## INSTRUCTIONS TO FOLLOW
Your task is to filter the data below down to the lines holding "Retail".
Start of Block
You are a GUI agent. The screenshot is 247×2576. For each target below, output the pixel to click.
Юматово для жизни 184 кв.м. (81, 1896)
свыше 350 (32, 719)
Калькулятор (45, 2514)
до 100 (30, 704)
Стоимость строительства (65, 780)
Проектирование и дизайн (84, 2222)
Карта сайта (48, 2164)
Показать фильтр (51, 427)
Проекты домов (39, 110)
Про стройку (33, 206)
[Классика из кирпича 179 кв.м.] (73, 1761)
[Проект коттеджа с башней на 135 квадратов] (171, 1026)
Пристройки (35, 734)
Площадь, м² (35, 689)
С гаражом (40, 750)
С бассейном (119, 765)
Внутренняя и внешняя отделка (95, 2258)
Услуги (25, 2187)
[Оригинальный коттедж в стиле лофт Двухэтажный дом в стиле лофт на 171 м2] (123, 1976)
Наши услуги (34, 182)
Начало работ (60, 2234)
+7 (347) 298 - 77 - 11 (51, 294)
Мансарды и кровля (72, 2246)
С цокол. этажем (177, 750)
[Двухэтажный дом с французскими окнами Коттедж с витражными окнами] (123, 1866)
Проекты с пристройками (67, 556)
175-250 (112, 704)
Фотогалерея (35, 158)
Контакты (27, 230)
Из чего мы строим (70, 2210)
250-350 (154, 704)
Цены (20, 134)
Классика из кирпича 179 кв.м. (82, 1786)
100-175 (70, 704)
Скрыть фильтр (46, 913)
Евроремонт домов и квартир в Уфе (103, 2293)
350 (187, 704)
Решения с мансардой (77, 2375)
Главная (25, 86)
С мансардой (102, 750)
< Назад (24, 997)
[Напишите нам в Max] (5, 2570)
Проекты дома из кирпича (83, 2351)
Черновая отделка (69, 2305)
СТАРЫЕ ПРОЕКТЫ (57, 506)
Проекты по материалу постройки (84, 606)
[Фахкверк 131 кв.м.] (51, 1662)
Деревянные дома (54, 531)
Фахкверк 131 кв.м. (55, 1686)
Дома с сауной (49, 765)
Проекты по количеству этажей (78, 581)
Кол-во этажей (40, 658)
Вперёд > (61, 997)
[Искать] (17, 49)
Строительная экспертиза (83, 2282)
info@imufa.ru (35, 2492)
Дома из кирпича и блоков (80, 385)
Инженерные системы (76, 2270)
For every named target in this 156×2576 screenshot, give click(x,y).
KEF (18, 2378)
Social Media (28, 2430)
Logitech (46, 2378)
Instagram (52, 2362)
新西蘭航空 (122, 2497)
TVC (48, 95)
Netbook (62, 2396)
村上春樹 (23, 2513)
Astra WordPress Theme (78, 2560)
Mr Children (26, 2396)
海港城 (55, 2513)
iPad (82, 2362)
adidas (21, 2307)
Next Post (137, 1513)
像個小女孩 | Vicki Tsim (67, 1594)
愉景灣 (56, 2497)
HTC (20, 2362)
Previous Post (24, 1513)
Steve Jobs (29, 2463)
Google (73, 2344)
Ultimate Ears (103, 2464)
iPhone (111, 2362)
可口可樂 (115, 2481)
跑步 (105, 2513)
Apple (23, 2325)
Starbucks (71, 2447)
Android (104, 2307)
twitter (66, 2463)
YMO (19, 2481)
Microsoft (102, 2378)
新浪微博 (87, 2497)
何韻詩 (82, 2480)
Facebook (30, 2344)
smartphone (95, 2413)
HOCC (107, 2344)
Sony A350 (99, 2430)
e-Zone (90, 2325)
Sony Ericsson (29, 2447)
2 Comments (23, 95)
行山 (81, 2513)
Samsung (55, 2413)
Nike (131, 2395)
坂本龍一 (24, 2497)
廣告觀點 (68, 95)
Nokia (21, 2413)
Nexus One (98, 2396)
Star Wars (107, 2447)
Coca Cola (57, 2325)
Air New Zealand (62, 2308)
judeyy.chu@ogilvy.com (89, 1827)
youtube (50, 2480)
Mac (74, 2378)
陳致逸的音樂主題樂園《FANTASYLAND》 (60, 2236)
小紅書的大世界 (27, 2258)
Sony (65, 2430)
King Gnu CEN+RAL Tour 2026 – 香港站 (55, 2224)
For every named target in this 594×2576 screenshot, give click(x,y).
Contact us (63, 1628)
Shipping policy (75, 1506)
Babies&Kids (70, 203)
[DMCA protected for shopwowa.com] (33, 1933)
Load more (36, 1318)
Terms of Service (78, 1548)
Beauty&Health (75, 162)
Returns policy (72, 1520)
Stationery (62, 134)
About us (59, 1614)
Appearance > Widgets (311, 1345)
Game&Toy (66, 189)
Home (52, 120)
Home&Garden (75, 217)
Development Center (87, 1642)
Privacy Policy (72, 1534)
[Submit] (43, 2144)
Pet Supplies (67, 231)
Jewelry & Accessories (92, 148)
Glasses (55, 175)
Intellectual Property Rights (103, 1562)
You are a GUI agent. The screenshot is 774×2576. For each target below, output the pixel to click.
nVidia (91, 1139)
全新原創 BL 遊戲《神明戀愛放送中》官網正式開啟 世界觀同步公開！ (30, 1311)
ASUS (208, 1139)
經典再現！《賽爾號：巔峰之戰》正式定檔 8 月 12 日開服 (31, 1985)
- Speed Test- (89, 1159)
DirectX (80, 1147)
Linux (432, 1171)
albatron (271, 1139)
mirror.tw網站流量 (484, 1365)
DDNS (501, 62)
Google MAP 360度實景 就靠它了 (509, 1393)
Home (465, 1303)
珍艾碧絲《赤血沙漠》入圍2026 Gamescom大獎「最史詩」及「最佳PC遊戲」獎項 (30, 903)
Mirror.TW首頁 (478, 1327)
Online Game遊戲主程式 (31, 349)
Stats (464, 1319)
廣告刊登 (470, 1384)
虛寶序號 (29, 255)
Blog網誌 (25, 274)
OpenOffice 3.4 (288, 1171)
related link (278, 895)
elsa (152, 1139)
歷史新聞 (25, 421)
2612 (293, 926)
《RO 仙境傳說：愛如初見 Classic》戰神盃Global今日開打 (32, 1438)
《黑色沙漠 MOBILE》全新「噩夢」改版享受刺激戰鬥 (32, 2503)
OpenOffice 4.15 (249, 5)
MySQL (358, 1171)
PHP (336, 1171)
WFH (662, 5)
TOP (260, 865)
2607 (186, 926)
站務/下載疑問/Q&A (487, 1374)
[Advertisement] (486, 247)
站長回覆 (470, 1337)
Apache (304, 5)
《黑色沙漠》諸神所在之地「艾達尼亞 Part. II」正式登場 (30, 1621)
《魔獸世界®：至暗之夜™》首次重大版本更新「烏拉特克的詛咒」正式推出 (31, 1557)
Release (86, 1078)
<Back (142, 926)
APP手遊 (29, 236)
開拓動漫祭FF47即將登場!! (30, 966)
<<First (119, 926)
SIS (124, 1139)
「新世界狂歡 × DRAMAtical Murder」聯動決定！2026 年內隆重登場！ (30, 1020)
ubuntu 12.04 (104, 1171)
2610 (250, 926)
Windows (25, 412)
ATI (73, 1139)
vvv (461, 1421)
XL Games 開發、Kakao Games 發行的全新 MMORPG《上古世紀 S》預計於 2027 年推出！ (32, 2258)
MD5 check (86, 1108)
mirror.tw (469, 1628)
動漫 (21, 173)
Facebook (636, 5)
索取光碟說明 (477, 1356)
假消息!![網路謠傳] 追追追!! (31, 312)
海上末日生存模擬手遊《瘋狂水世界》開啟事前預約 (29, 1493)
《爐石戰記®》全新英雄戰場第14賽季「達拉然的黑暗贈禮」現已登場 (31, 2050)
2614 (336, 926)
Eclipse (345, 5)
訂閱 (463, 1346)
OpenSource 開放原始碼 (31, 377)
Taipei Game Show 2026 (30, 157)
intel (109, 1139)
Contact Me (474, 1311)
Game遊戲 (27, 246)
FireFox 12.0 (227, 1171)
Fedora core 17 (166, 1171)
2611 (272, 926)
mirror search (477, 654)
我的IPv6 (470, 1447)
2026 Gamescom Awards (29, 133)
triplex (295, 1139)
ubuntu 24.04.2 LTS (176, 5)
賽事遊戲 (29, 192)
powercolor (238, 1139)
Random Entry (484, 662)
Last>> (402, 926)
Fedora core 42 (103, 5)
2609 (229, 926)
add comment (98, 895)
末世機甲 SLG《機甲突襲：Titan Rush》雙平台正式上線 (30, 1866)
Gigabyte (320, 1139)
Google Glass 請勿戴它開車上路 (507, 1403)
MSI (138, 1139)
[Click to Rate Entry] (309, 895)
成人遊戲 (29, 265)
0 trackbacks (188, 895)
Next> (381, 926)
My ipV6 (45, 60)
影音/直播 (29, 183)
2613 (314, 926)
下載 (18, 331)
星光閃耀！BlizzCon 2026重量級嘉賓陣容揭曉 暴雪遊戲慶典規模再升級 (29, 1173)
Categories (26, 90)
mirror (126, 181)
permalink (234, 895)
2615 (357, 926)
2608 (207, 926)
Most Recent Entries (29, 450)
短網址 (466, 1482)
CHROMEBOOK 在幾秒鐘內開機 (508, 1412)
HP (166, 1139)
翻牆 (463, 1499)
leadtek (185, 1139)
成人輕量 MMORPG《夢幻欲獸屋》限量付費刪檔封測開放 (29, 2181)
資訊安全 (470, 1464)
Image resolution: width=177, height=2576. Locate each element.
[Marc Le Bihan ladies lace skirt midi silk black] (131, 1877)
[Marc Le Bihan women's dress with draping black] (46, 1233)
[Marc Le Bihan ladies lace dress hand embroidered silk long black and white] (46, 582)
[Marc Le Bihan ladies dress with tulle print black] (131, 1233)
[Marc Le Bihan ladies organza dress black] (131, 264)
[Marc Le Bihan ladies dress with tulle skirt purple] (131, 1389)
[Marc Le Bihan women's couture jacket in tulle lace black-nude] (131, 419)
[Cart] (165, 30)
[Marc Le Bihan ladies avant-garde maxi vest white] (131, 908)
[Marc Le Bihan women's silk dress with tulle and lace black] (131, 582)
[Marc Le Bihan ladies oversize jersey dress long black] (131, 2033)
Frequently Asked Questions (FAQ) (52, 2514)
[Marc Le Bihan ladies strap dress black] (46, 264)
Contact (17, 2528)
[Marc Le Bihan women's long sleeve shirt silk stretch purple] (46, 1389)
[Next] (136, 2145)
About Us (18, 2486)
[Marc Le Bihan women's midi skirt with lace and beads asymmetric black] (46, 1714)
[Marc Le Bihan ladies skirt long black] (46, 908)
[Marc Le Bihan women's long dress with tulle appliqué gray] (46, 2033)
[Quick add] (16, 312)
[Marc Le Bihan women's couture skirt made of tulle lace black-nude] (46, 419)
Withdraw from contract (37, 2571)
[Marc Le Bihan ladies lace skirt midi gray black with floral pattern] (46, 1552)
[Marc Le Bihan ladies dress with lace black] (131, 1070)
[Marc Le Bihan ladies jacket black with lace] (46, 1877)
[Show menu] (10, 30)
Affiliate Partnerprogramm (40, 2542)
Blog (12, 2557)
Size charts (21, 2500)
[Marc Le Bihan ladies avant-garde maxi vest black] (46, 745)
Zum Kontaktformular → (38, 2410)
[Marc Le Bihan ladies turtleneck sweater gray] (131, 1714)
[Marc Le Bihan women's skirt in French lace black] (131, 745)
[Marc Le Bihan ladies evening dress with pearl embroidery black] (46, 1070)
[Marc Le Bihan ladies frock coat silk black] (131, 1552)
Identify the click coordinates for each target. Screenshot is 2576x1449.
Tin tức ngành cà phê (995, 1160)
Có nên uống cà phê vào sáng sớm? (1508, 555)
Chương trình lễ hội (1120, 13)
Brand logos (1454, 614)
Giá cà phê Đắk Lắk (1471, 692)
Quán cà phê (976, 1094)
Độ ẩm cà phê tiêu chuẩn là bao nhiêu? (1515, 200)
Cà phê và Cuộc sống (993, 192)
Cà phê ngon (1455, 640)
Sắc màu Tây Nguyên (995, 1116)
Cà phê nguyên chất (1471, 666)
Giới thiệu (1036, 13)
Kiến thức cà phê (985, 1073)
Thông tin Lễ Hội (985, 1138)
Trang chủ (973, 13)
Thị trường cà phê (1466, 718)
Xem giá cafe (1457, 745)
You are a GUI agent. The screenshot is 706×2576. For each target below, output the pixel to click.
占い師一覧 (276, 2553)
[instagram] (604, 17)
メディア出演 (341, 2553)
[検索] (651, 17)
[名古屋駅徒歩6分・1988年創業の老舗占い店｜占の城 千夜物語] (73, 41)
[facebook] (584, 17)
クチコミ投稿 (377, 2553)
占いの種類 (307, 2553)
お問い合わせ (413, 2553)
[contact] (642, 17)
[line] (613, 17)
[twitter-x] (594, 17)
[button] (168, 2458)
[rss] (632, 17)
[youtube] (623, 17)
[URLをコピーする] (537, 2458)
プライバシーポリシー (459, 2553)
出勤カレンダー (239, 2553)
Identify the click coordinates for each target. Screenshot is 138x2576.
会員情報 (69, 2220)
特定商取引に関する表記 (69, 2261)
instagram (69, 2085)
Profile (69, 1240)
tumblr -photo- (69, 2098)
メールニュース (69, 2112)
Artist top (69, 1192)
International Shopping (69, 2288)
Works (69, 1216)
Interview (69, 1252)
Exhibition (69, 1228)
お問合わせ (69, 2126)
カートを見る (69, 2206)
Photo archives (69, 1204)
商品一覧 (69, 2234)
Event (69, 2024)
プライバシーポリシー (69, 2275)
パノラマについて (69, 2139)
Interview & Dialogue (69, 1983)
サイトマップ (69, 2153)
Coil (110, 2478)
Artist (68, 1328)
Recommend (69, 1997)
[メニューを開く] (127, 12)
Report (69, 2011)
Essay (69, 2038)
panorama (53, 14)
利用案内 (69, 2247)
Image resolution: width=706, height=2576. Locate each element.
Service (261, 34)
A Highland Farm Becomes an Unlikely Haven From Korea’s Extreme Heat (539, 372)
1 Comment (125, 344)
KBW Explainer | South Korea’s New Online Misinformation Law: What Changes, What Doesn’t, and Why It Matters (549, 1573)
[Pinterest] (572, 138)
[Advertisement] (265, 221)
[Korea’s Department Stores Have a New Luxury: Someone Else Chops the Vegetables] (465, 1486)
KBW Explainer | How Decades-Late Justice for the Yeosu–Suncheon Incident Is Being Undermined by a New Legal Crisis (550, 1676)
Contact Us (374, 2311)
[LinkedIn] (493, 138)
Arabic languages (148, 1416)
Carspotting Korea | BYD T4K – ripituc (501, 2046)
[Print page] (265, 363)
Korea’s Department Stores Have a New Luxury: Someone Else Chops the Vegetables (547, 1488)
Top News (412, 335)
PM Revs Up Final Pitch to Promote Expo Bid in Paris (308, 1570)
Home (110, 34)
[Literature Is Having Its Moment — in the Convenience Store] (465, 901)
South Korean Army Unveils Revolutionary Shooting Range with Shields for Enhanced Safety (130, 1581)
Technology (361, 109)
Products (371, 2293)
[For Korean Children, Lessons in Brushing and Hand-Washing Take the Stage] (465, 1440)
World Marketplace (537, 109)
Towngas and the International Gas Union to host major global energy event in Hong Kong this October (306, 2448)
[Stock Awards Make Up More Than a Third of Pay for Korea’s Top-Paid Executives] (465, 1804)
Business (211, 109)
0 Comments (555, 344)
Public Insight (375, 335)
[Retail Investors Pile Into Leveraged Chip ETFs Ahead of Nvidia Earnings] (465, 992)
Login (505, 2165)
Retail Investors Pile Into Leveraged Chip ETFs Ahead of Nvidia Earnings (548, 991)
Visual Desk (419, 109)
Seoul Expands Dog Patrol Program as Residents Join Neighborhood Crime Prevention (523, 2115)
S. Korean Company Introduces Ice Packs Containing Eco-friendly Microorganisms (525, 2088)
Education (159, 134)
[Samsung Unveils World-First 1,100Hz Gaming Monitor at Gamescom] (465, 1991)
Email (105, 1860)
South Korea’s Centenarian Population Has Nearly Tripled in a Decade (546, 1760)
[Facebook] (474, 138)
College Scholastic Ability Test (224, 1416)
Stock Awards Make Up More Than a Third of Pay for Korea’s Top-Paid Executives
End of Block
## ANSWER SECTION
[Retail Investors Pile Into Leveraged Chip ETFs Ahead of Nvidia Earnings] (465, 992)
Retail Investors Pile Into Leveraged Chip ETFs Ahead of Nvidia Earnings (548, 991)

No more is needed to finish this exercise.